The main difficulty isn't the plate mechanics — it's the geometry of a sphere. Everything that's easy on a flat plane becomes moderately awkward on a sphere: distances, interpolation, UV mapping, normal computation after displacement.
Building the Sphere Correctly
Three.js ships SphereGeometry which is fine, but it has a
pole singularity problem: the UV coordinates pinch at the north and
south poles, causing texture seams and distortion. For a globe, that's
visible as ugly artefacts around Antarctica and the Arctic.
The standard fix is to use a cube-sphere instead: start with a cube whose faces are subdivided, then project all vertices onto the unit sphere. This distributes vertices much more uniformly.
// Project cube vertex onto sphere
function cubeToSphere(x, y, z) {
const x2 = x * x, y2 = y * y, z2 = z * z;
return {
x: x * Math.sqrt(1 - y2/2 - z2/2 + y2*z2/3),
y: y * Math.sqrt(1 - z2/2 - x2/2 + z2*x2/3),
z: z * Math.sqrt(1 - x2/2 - y2/2 + x2*y2/3)
};
}
Displacement Maps for Topography
The terrain height is driven by a displacement map — a greyscale texture where white = high elevation, black = ocean floor. In the vertex shader, each vertex is pushed outward along its normal by an amount proportional to the texture value:
// Vertex shader snippet
float height = texture2D(displacementMap, vUv).r;
vec3 displaced = position + normal * height * displacementScale;
gl_Position = projectionMatrix * modelViewMatrix * vec4(displaced, 1.0);
After displacement, normals need to be recomputed — displaced normals
point in the wrong direction and produce incorrect lighting. Three.js
can compute tangent-space normals from a normalMap, but
for procedural displacement I did it analytically in the shader using
partial derivatives.
Plate Boundaries and Drift
Each of Earth's ~15 major plates is assigned an angular velocity vector (the real geological values, scaled down by 10⁸ for useful visual speed). The plate membership of each texel is stored in a separate mask texture.

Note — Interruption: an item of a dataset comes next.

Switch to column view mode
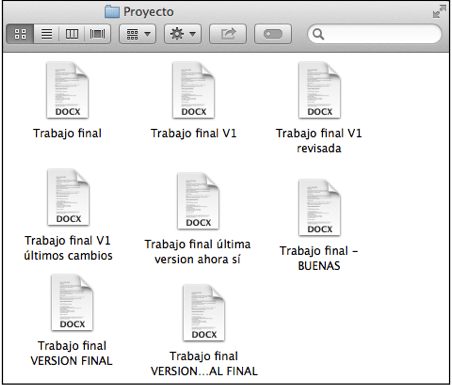 point(72,34)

At each frame, I rotate each plate's texture region by its angular velocity using a rotation matrix in the fragment shader. Plate boundaries are highlighted by computing the gradient of the plate-ID texture — a sharp value gradient means a boundary.
The Trigonometry Trap
Spherical geometry has a reputation for subtlety, and it deserves it. I spent most of one afternoon debugging why my distance calculations were slightly wrong. The issue: I was computing Euclidean distances between longitude/latitude pairs instead of great-circle distances.

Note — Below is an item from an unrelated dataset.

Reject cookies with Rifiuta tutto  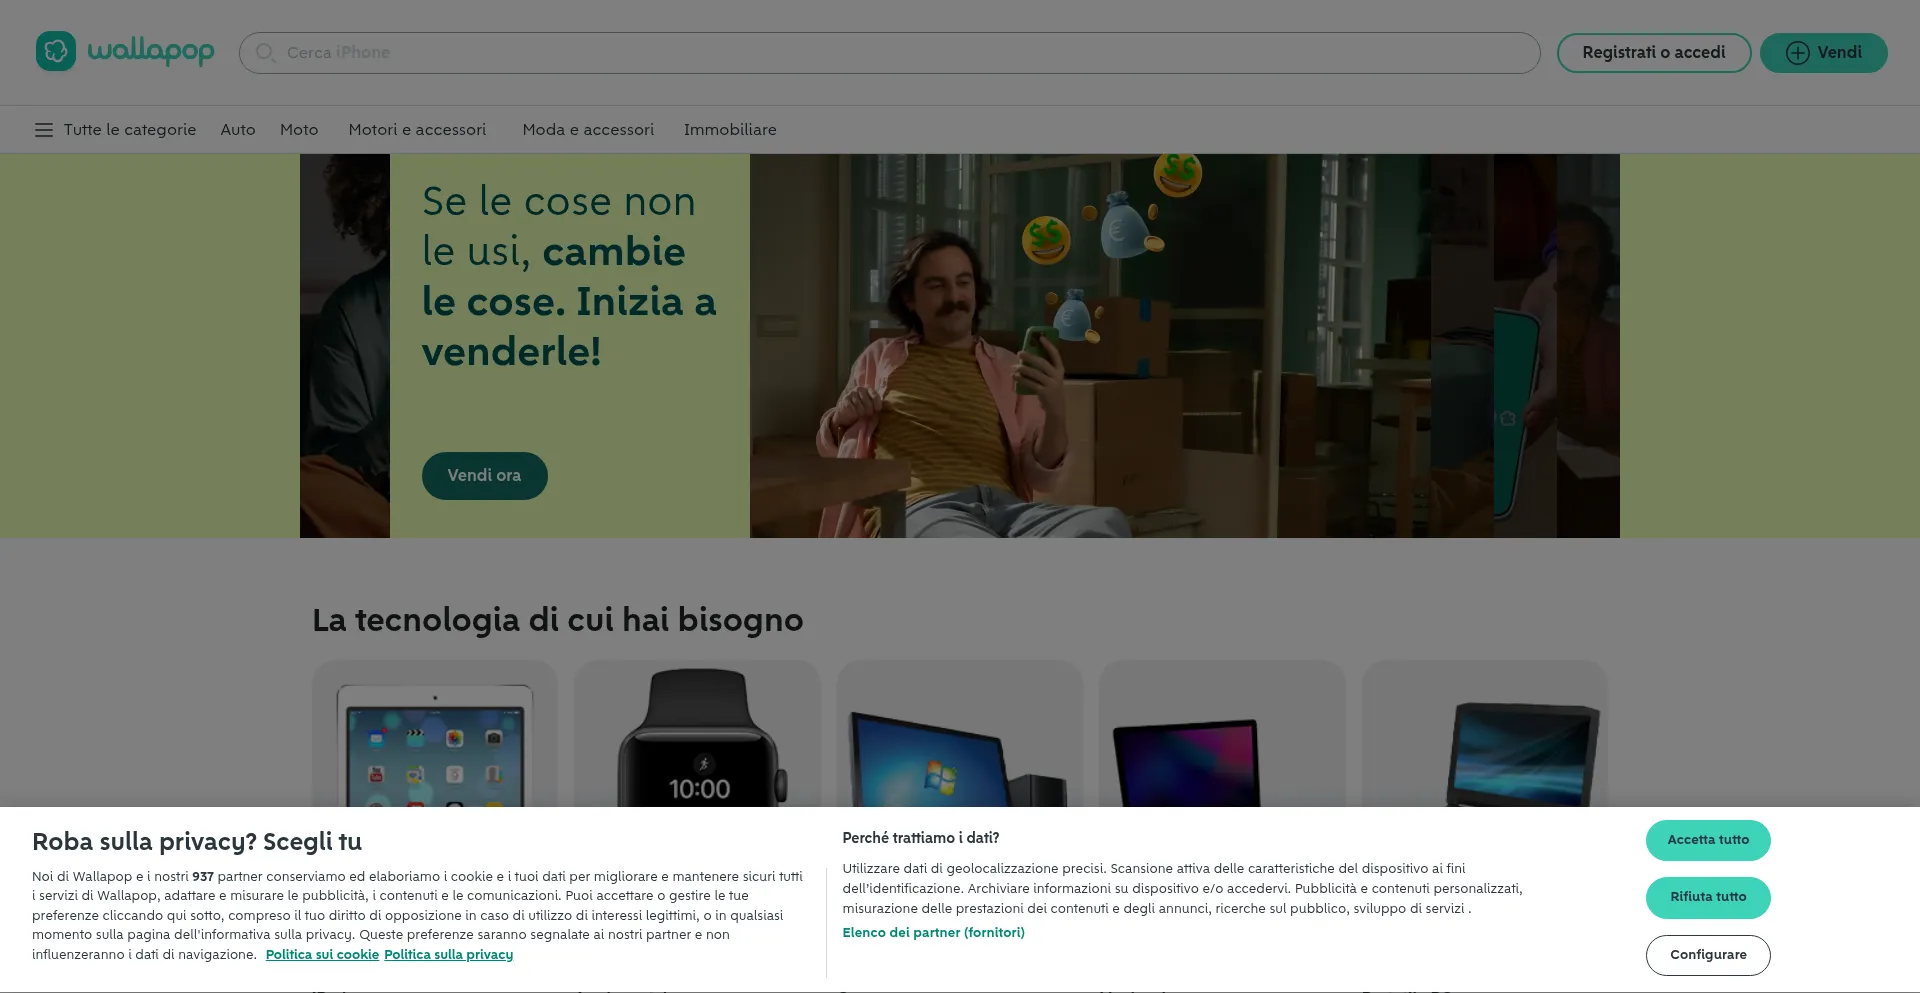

On a sphere, the shortest path between two points is a great circle arc. The haversine formula computes this correctly:
function haversineDistance(lat1, lon1, lat2, lon2, R = 6371) {
const dLat = (lat2 - lat1) * Math.PI / 180;
const dLon = (lon2 - lon1) * Math.PI / 180;
const a = Math.sin(dLat/2)**2 +
Math.cos(lat1 * Math.PI/180) *
Math.cos(lat2 * Math.PI/180) *
Math.sin(dLon/2)**2;
return R * 2 * Math.atan2(Math.sqrt(a), Math.sqrt(1-a));
}
Try the simulation at /tectonic-plates/. You can toggle between realistic and accelerated drift speed.